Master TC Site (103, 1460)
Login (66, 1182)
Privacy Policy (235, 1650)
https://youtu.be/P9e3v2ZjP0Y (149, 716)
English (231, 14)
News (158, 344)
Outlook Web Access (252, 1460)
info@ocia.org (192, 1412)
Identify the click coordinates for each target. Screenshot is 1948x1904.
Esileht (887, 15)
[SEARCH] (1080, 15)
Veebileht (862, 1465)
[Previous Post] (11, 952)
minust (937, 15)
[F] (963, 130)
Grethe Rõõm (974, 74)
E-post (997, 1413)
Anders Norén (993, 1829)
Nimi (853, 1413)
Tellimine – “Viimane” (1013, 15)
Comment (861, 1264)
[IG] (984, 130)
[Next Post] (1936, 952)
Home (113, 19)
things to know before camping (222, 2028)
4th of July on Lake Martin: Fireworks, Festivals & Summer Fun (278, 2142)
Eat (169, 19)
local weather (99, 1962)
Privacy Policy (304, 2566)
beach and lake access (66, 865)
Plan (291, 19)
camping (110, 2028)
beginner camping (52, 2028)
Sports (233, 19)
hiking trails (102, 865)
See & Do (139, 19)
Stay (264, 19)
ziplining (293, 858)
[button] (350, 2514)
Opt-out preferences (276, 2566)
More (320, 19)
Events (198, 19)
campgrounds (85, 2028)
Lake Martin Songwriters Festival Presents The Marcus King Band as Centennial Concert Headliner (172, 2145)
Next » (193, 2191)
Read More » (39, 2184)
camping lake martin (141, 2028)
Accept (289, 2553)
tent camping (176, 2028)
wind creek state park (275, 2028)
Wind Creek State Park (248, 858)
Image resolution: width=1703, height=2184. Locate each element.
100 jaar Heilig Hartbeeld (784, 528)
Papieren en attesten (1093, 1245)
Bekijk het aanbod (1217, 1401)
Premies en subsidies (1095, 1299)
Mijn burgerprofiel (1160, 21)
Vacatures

- [THE TASK]
Your task is to reproduce exactly the lines that begin at the line containing "Accept (289, 2553)" and end at the final line of the data above.

- [EXERCISE RESPONSE]
Accept (289, 2553)
tent camping (176, 2028)
wind creek state park (275, 2028)
Wind Creek State Park (248, 858)
Image resolution: width=1703, height=2184. Locate each element.
100 jaar Heilig Hartbeeld (784, 528)
Papieren en attesten (1093, 1245)
Bekijk het aanbod (1217, 1401)
Premies en subsidies (1095, 1299)
Mijn burgerprofiel (1160, 21)
Vacatures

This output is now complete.